While I was at the phase of my last rewrites, I started to think and read about the most favorable channels where I would be able to publish, market, or even find a legit publishing house or editor for my book//e-book. To me, the process of getting a book out there was the most difficult part for me, much more difficult than that of writing Darcocyte. That’s where I understood that the internet has shitloads of problems, truffled inside of an illusionarium (yep, it serves to write in metaphors).
Meanwhile I continued learning some internet basics and their components, all the while doing social media, blogging, practicing other types of writing, wrote a French story for a contest (No, I didn’t win), wrote a poem for a national contest (No, I did not submit, for fear and doubts had been gnawing my mind then).
Then it happened, after four and a half years, Darcocyte was enough elegant and aesthetic to my eyes as for me to publish it. Too hasty to show it to the world, and too tired to search for more, on impulsivity, and without thinking further, I self-published on a platform that doesn’t even make payment directly to my bank account, and where I have settle only for crumbs — I’ve settled for less (And these are the two main things that are actually stressing me, and where I need to calm down so that I might consider things under another light).
Now I am waiting, observing, and trying to calm down my impatience, hoping that I have well interpreted the signs.
But life needs to go on, doesn’t it? I should not forget that I have a poetry book to edit, and other short stories ready for publishing. This time, I won’t settle for less… TO BE CONTINUED.

──────────────────────────────

• [Exercises]
1 > In the Darcocyte excerpt, how long did it take before the book seemed ready to publish?
2 > Please reproduce the passage from the Darcocyte excerpt starting at "Now I am waiting, observing, and" and ending at "TO BE CONTINUED.".

• [Stored data]

──────────────────────────────

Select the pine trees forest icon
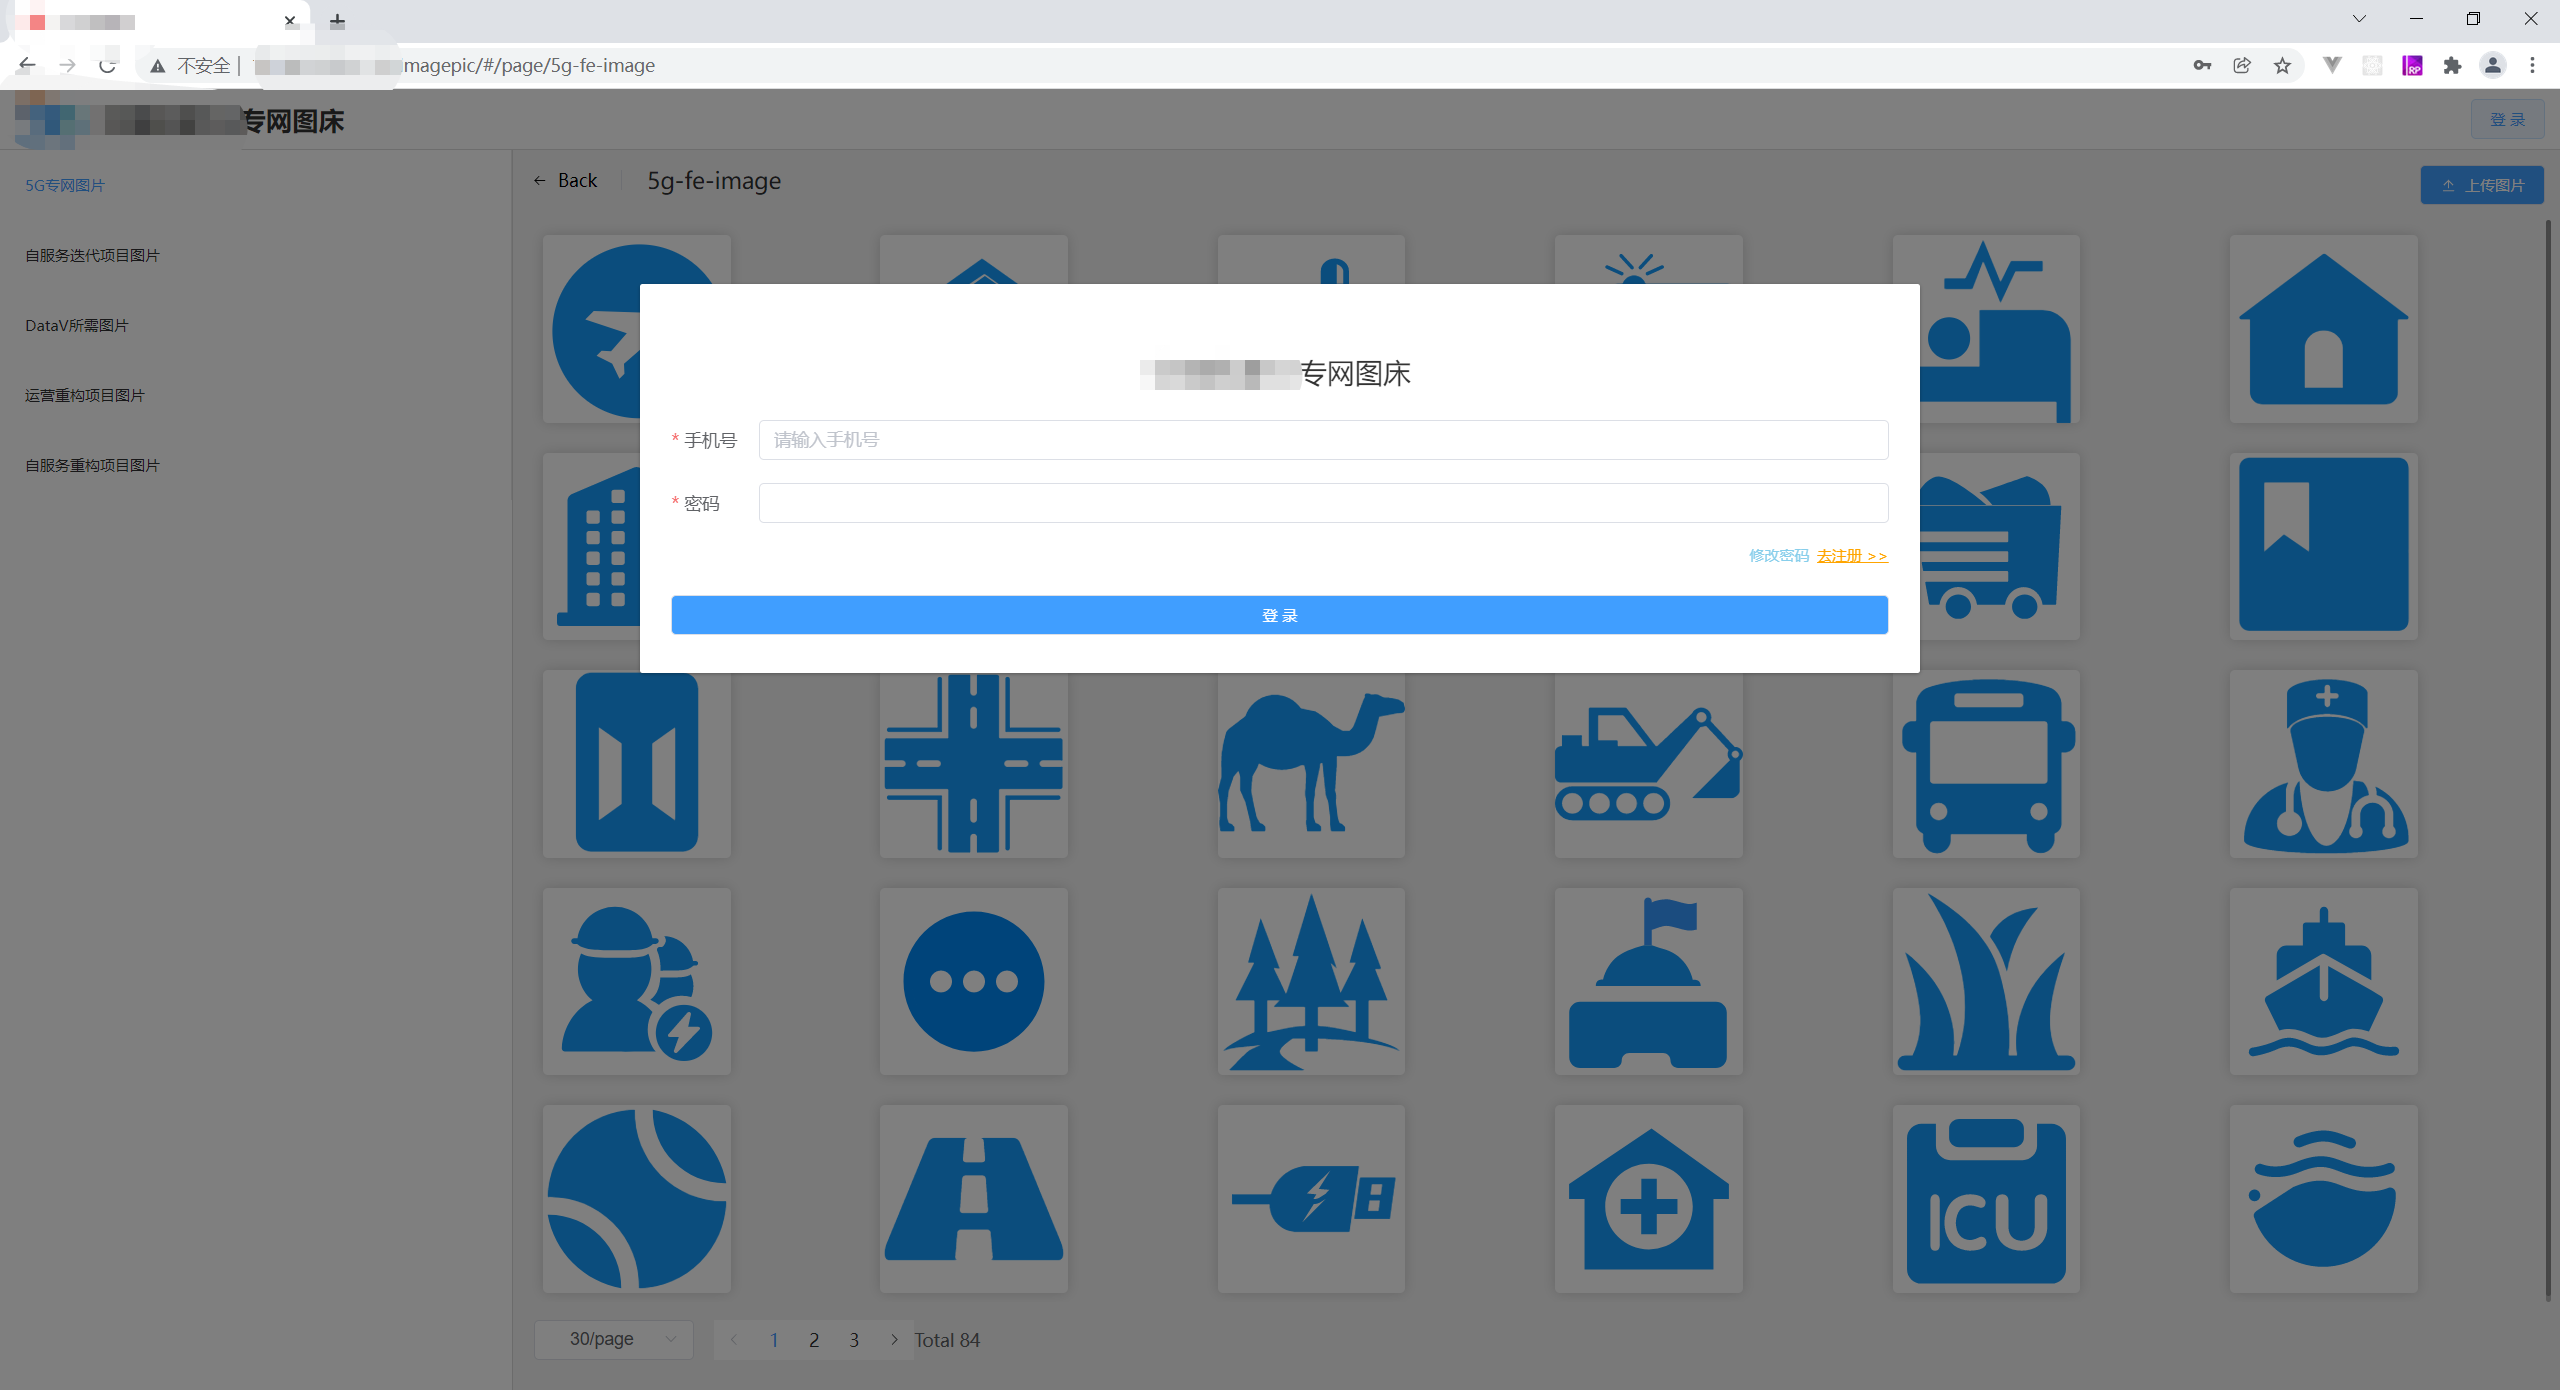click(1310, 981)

──────────────────────────────

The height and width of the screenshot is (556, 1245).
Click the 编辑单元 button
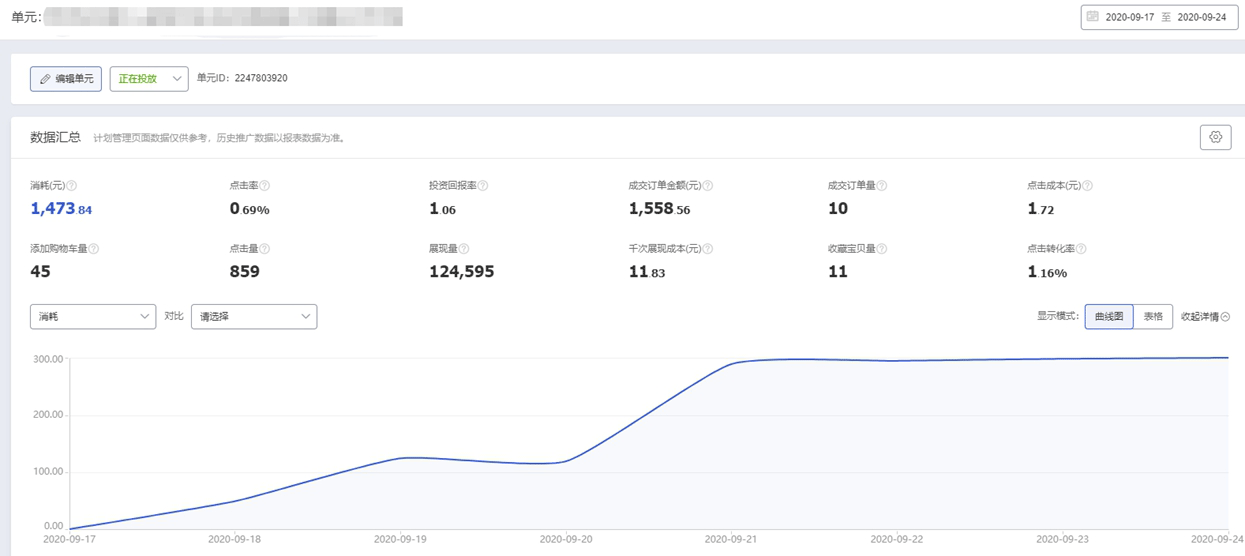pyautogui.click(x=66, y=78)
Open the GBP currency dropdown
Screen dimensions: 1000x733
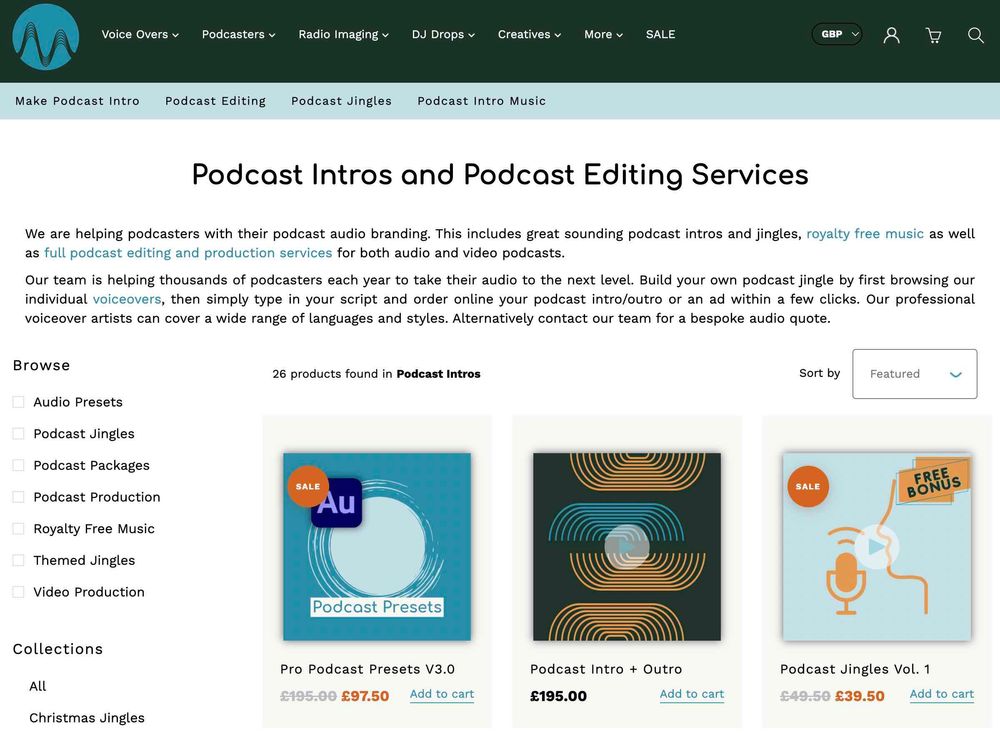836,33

──────────────────────────────

• [Responses in order]
1 > Four and a half years.

2 >
Now I am waiting, observing, and trying to calm down my impatience, hoping that I have well interpreted the signs.
But life needs to go on, doesn’t it? I should not forget that I have a poetry book to edit, and other short stories ready for publishing. This time, I won’t settle for less… TO BE CONTINUED.